PROBLEM:
Please write out the passage from the Django post, starting at the words "Give Django your" and ending after the words "using an LLM.", keeping it word for word.

PASSAGE:

____________________

Give Django your time and money, not your tokens
Spending your tokens to support Django by having an LLM work on tickets is not helpful. You and the community are better off donating that money to the Django Software Foundation instead.
We’re in a new era where people don’t have to type out all of their code. I used an LLM to build a good part of the new functionality in the djangonaut.space site. I know I wouldn’t have shipped that much in that amount of time without using an LLM.
But Django is different. The level of quality is much, much higher. This is because it has a much larger user base, it changes slowly, and the community expects it to be in use 20 years from now. It’s partly why it’s such an honor to have your name among the list of contributors.
This isn’t about whether you use an LLM, it’s about whether you still understand what’s being contributed. What I see now is people who are using LLMs to generate the code and write the PR description and handle the feedback from the PR review. It’s to the extent where I can’t tell if there’d be a difference if the reviewer had just used the LLM themselves. And that is a big problem.
If you do not understand the ticket, if you do not understand the solution, or if you do not understand the feedback on your PR, then your use of LLM is hurting Django as a whole.
Django contributors want to help others, they want to cultivate community, and they want to help you become a regular contributor. Before LLMs, this was easier to sense because you were limited to communicating what you understood. With LLMs, it’s much easier to communicate a sense of understanding to the reviewer, but the reviewer doesn’t know if you actually understood it.

____________________

PROVIDED MATERIAL:

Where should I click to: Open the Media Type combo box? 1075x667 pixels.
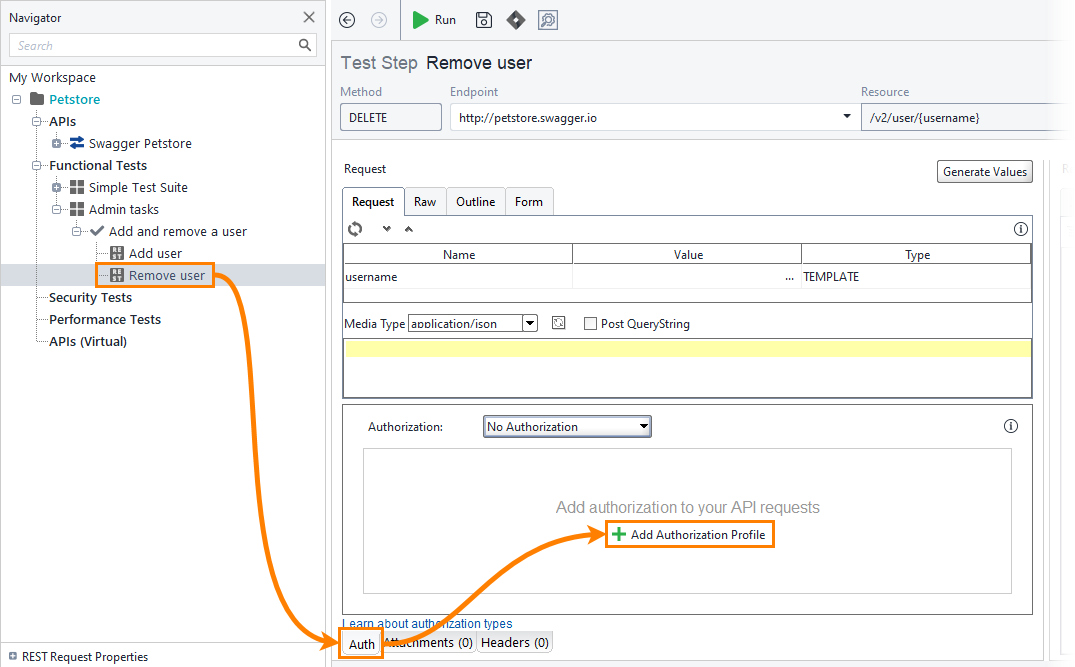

____________________

ANSWER:
Give Django your time and money, not your tokens
Spending your tokens to support Django by having an LLM work on tickets is not helpful. You and the community are better off donating that money to the Django Software Foundation instead.
We’re in a new era where people don’t have to type out all of their code. I used an LLM to build a good part of the new functionality in the djangonaut.space site. I know I wouldn’t have shipped that much in that amount of time without using an LLM.